CS590N Statistical Relational Learning
Spring 2007: Project information
Your project is a significant undertaking that allows you to explore one or more issues within statistical relational learning (SRL). Choose a topic area that is interesting to you, with a scope that is likely to be doable in a semester, and preferably that is sufficiently new and interesting that it could form the basis of some additional research. The only broad restriction on topic choice is that it must deal with statistical relational learning. Better projects might be preliminary investigations of something that could ultimately become a conference submission. That level of originality is encouraged but not required.
Here are a couple of ideas for projects. They need to be fleshed out with more detail; the list should be viewed as ideas for inspiration. If none of these interests you, feel free to propose your own topic. Before a project is undertaken, the key idea must be approved by the instructor. Approval can be oral and can be based on an oral description of the project's goals. You are also welcome to send the instructor a few paragraphs by email describing what you want to do.
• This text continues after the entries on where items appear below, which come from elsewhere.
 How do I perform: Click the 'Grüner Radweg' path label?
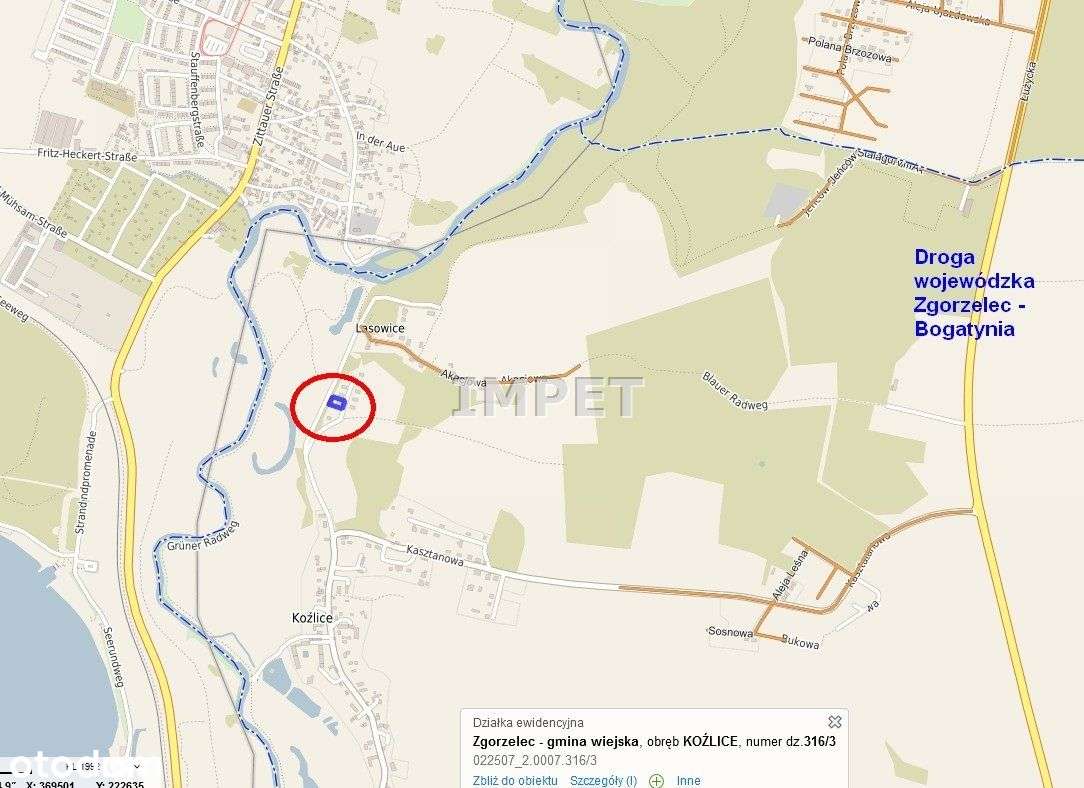(203, 536)
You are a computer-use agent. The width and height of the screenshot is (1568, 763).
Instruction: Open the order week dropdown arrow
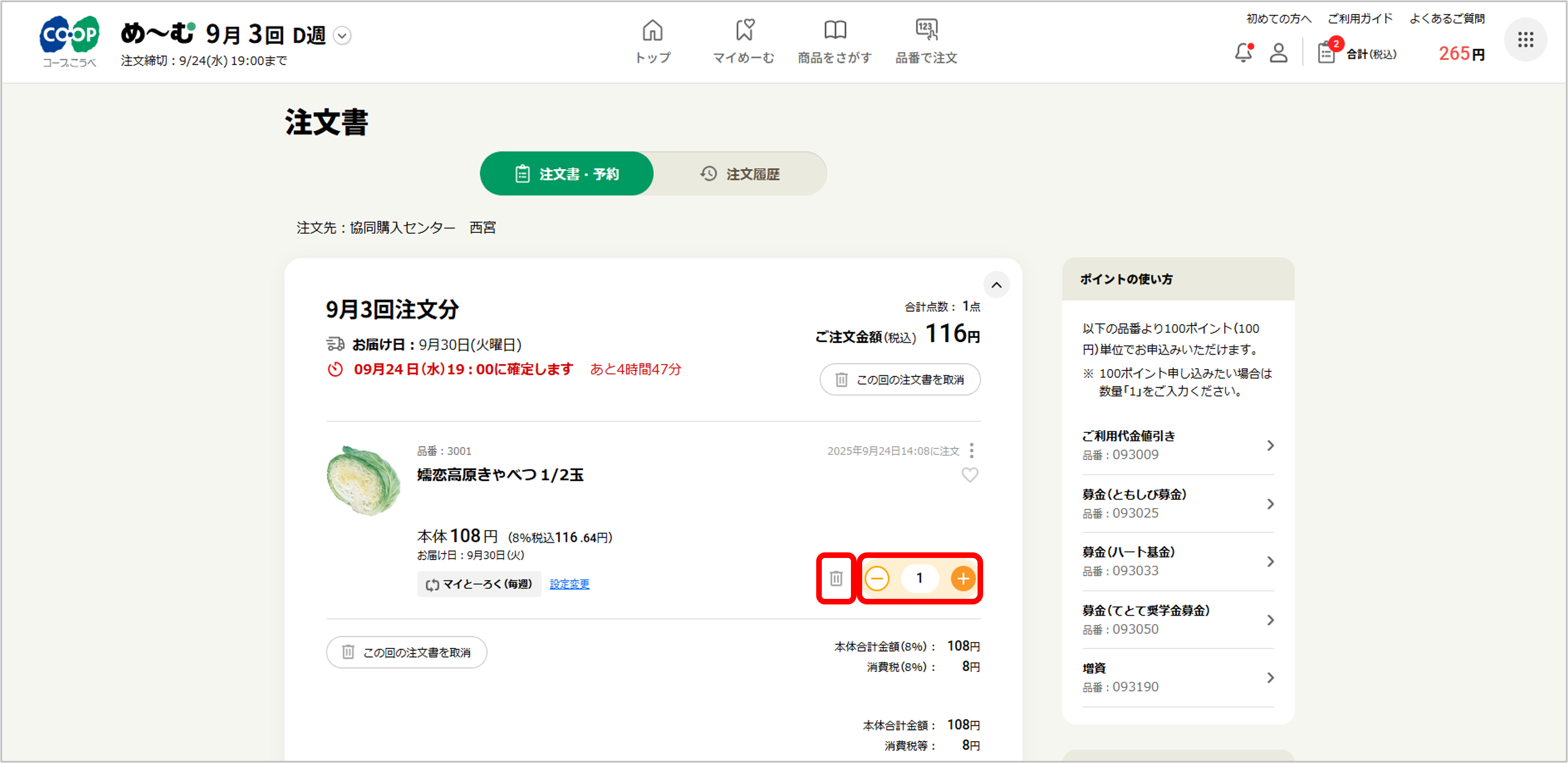coord(343,36)
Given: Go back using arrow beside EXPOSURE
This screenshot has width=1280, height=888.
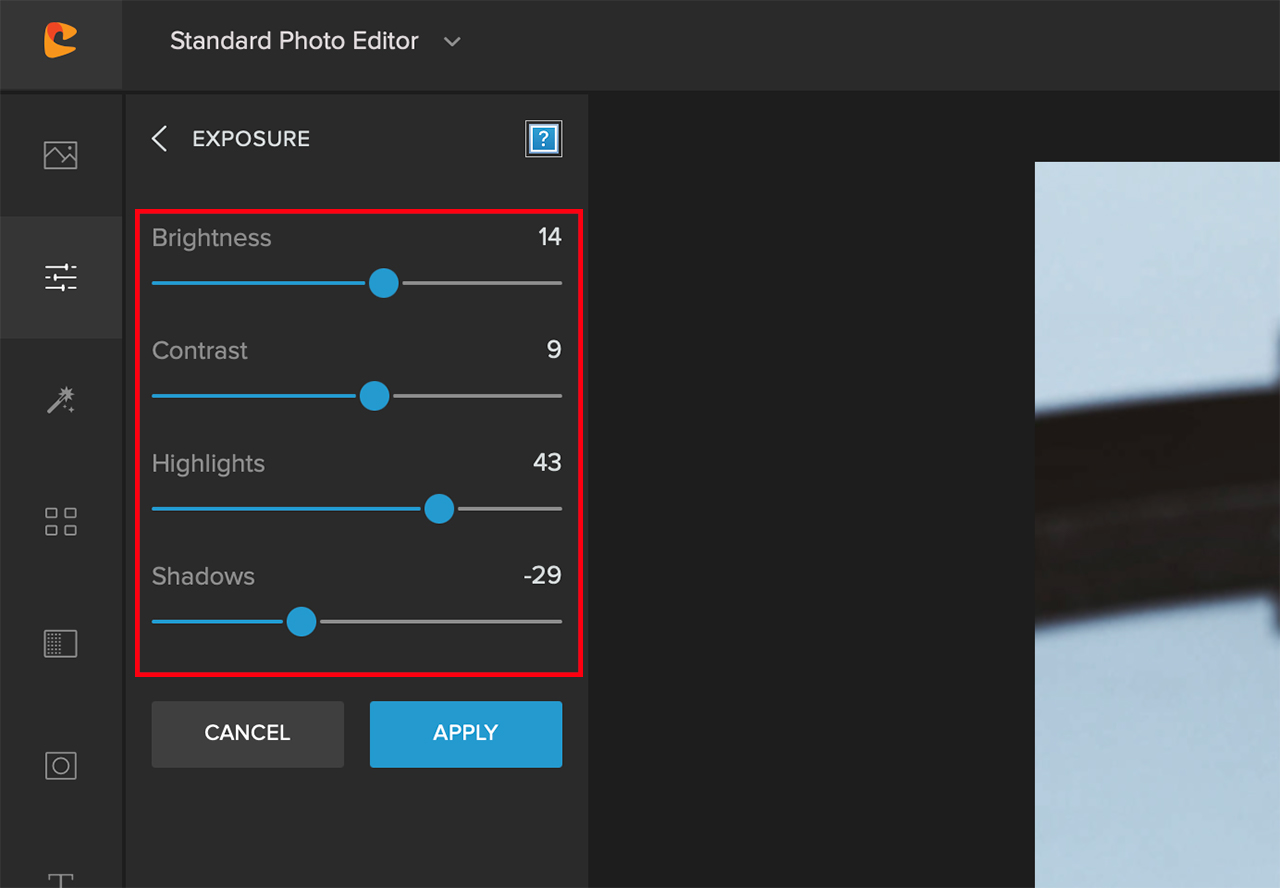Looking at the screenshot, I should tap(159, 139).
- Analyze a relational dataset using existing algorithms. If you have some relational data that provides an interesting classification or clustering problem, modeling those data to discover patterns and/or knowledge might be a good topic. Here are some possible examples of datasets:
- Bioinformatics data
- Social network data
- Citation data
- Blogs or other Web data
- Marketing data
- ...
- Extend an SRL model/algorithm to handle a novel relational learning task. Here are some possible examples:
- Classification of streaming data
- Classification of temporal-relational data
- Link prediction
- Group prediction
- Collaborative classification of two relational concepts
- ...
- A rigorous comparison of the performance of SRL algorithms on real-world data while varying the properties of the data (e.g., size), the task (e.g., linkage between training and test set), and/or algorithm settings (e.g., number of clusters).
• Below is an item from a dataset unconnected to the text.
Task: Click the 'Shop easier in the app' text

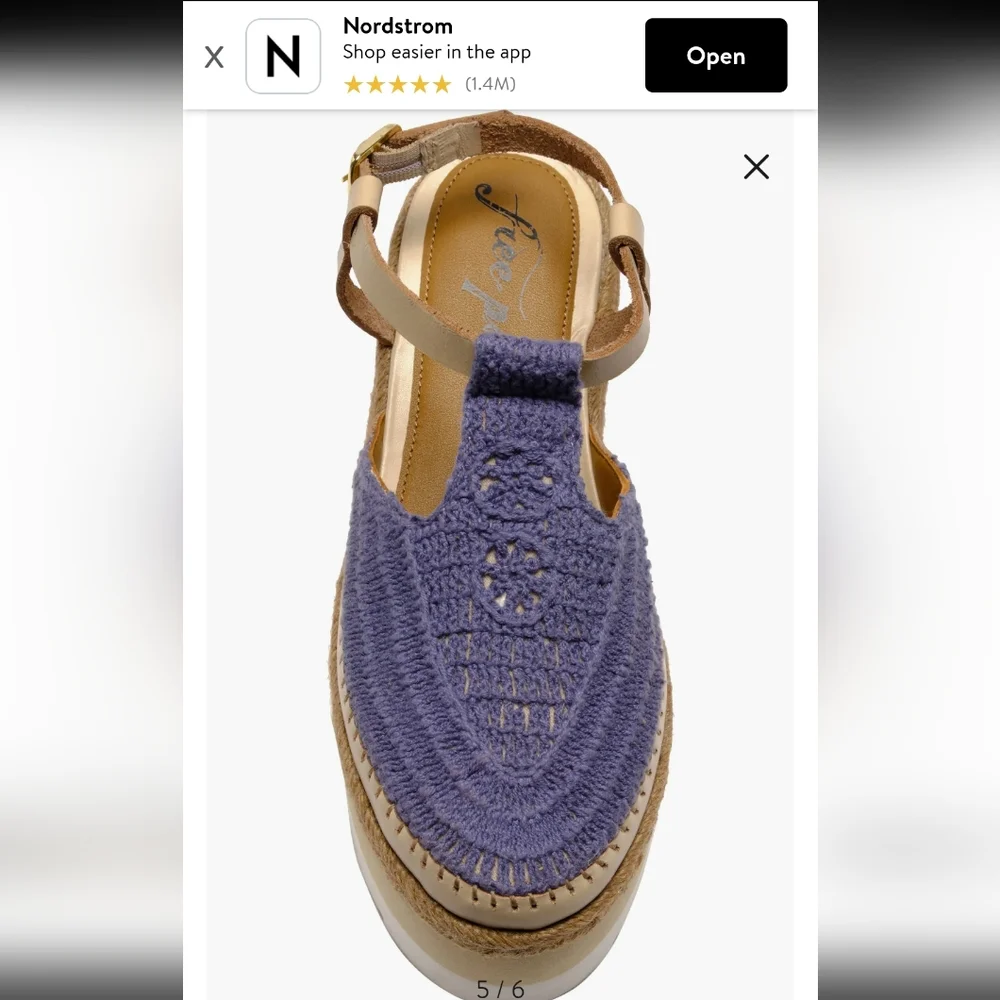Action: point(437,52)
- Comparison of different inference techniques (probably in a single modeling framework). What relationship is there between the characteristics of the data and the accuracy/efficiency of inference?
- An analysis of feature construction and its impact on model performance.
- ...
You may work on this project individually or in small groups. A group's project is expected to be larger in scope than an individual's project, and will be graded on that assumption.
Proposal: Due Feb 18
The project proposal should be a 2-3 page report that includes:
- An overview of the project's goals and/or hypotheses,
- A description of the data and/or algorithms that you will investigate,
- A brief review of related work.
Preliminary report: Due Mar 27
The preliminary report should be a 2-3 page report that includes:
- A recap of the project's goals and/or hypotheses,
- An outline of the methodology (i.e., data, algorithm(s), experimental evaluation) that you will employ,
- A description of your implementation and initial data exploration or experiments,
- A timeline for the remaining work.
If there are any problems, the report should include ideas for how to address them and/or specific questions to the instructor regarding how to address them.
Presentation: Due Apr 17-19
The oral presentation to the class should provide an overview of the project's goals, necessary background information (including work done by others), a description of any experiments, and a summary of your results and findings.
Final report: Due Apr 26
The final report should be a 6-8 page report that includes:
- Introduction
- Algorithm/data description
- Methodology
- Results
- Discussion
- Related Work
The final report should resemble a conference or workshop submission regardless of the quality of the final results (i.e., even if the project did not succeed). The final report can (and should) include material from the proposal and preliminary report.